#### Given entries

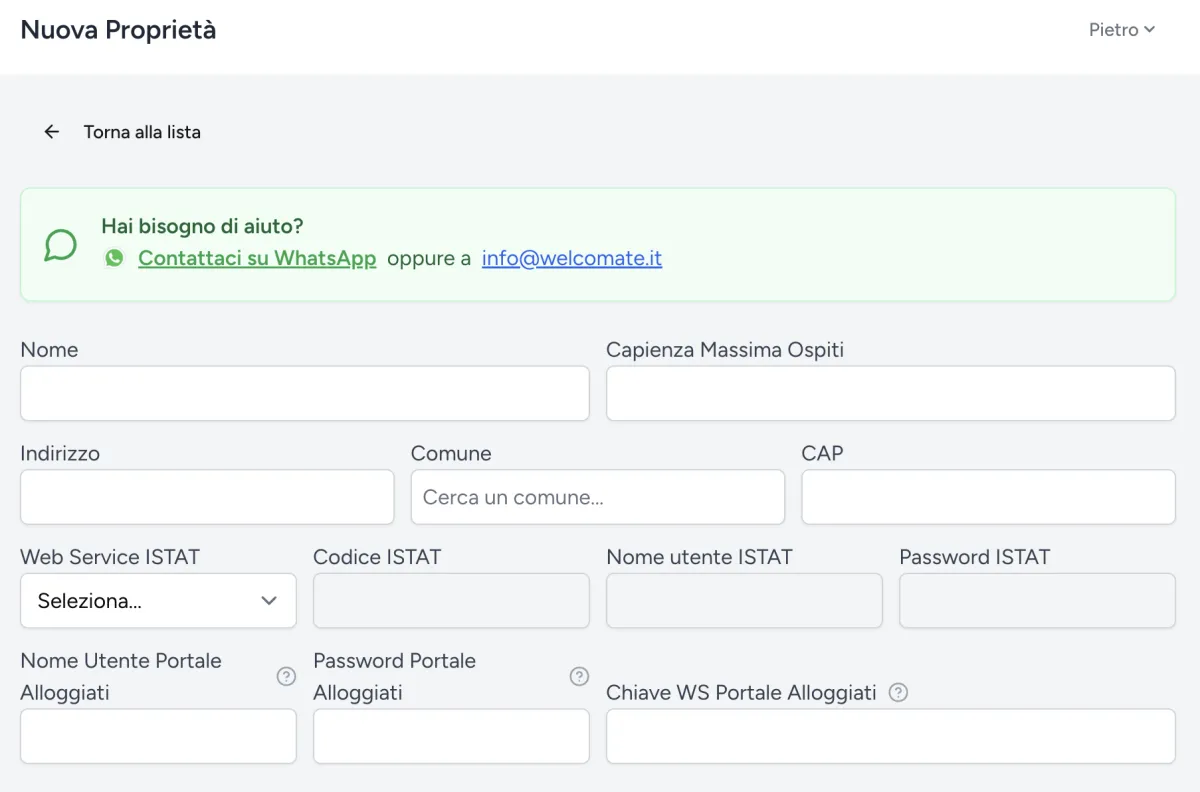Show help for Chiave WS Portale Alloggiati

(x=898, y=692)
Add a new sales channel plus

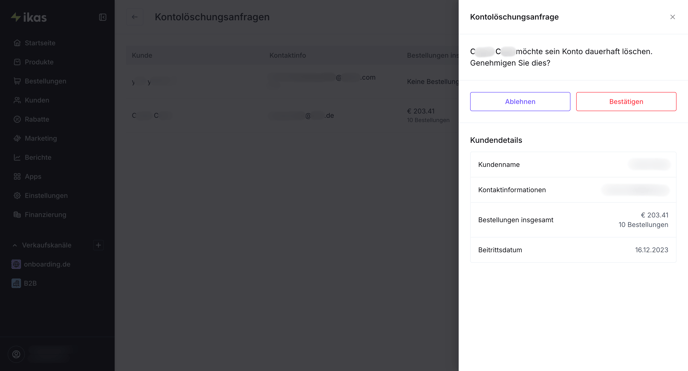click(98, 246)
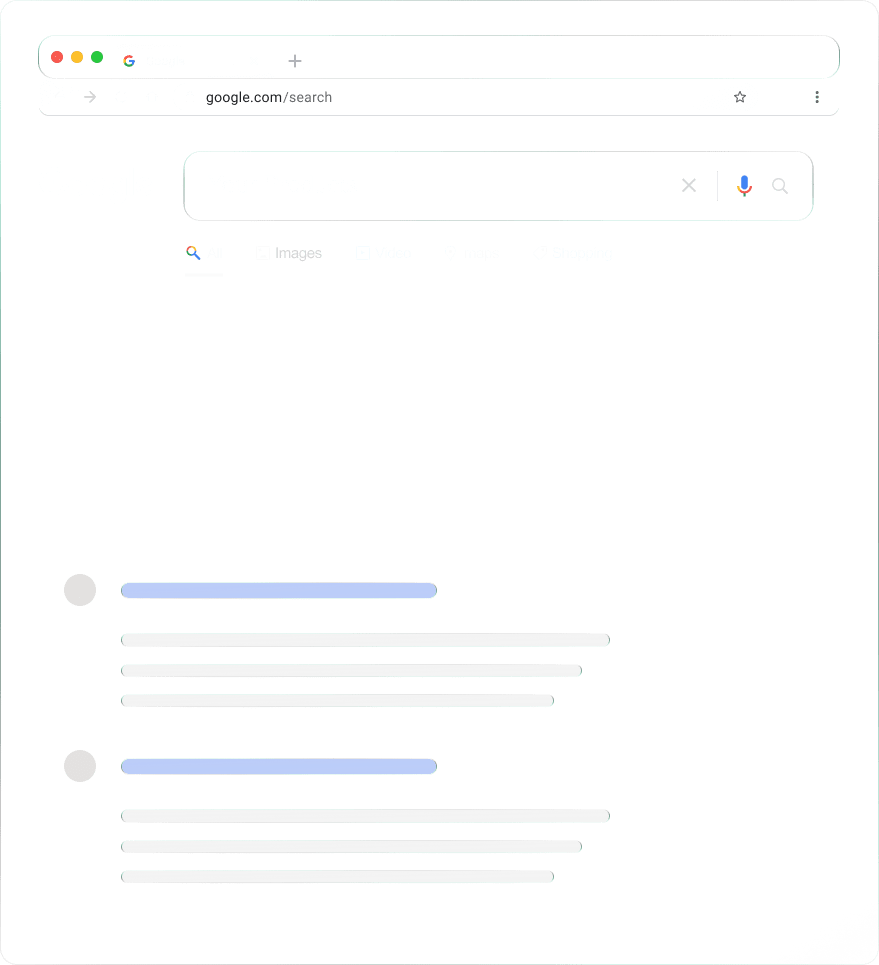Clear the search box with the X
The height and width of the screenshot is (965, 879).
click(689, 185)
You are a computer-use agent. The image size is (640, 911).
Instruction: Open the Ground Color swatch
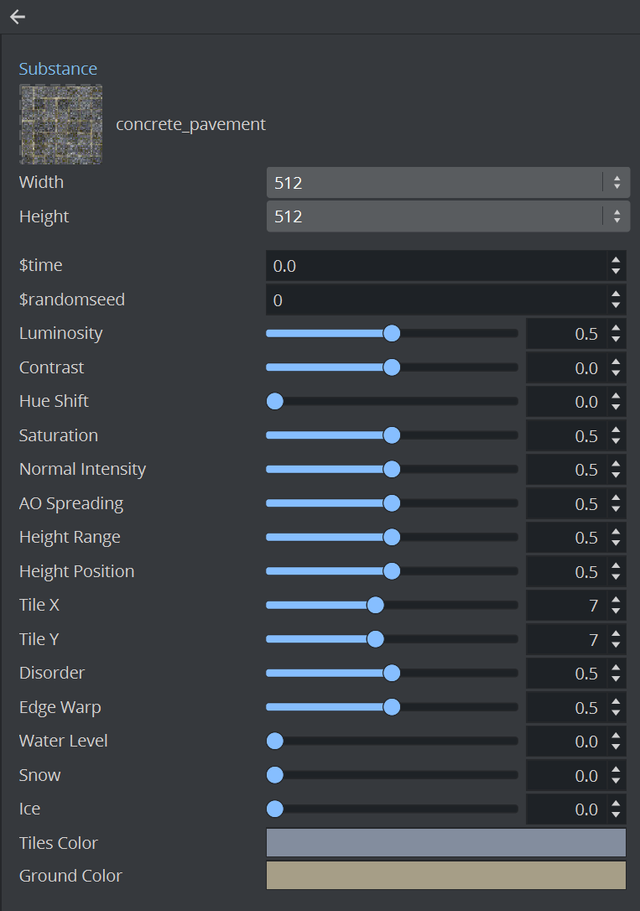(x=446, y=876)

#### What to do
Restate word for word each line from the one containing "Add a new sales channel plus" through the end of the material, pictures excluded.

#### Exercise response
Add a new sales channel plus

click(98, 246)
Clear the search box with the X
The height and width of the screenshot is (965, 879).
click(689, 185)
You are a computer-use agent. The image size is (640, 911).
Instruction: Open the Ground Color swatch
(x=446, y=876)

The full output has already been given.